▶ _Page extract_:
==============================

Tag Archives: personal

The quest for peace

I’ve blogged before about my anxiety issues, which have been with me for some considerable period now. However, the last few weeks of my life have brought a new development into the mix. I’m experiencing periods – sometimes hours long – of euphoria and a tremendous sense of inner peace. This, I am tremendously grateful for. However, it is in the nature of me to think about everything, to want to understand what is happening. After all, if I can unravel where this oasis of calm has come from, I might better be able to maintain it.

I think there are a number of strands to this. Firstly is, as previously commented, the strange, amorphous anxiety I live with has everything to do with reasons for fear having become normal in my life. There’s been a huge shift on that score. Emotionally, physically and psychologically I am very much safer these days. Home life is not fraught with tension and arguments, but is instead warm, companionable and supportive. Most days, nothing scary happens. And so by slow degrees fear has become less normal and happiness more so. I think somewhere in the last few weeks the balance tipped. My sense of normal is all about the life I now have, finally. Not being told off, not facing anger, not having to continually justify myself, makes a lot of difference.

==============================

▶ _Data section_:
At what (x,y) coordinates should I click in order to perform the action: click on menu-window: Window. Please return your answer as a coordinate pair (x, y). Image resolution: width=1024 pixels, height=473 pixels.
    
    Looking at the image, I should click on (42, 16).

==============================

Pick up the blog post on anxiety and a newfound inner peace after its last sentence, and keep writing.

I’ve taken up being gentler with myself, too – a deliberate move prompted in part by advice from my counsellor last year. I don’t push continually beyond the boundaries of my exhaustion. It helps a lot that I now have the support to rest when ill, to take it easy when tired and to take time off. And again, feeling more secure makes it easier to give time to myself.

I sleep more – because I give myself the time, because I am relaxed when I go to bed, I have nothing specifically to be anxious about in bed, so sleeping comes easily. If I do wake up in a state of panic – it still happens- there is someone lovely to curl up against. Often I’m the first to wake in the mornings, and when the day’s anxiety rush has passed, I’m overwhelmed by a sense of gratitude, and on some days the decadent pleasure of lying in as late as 8am, in good company.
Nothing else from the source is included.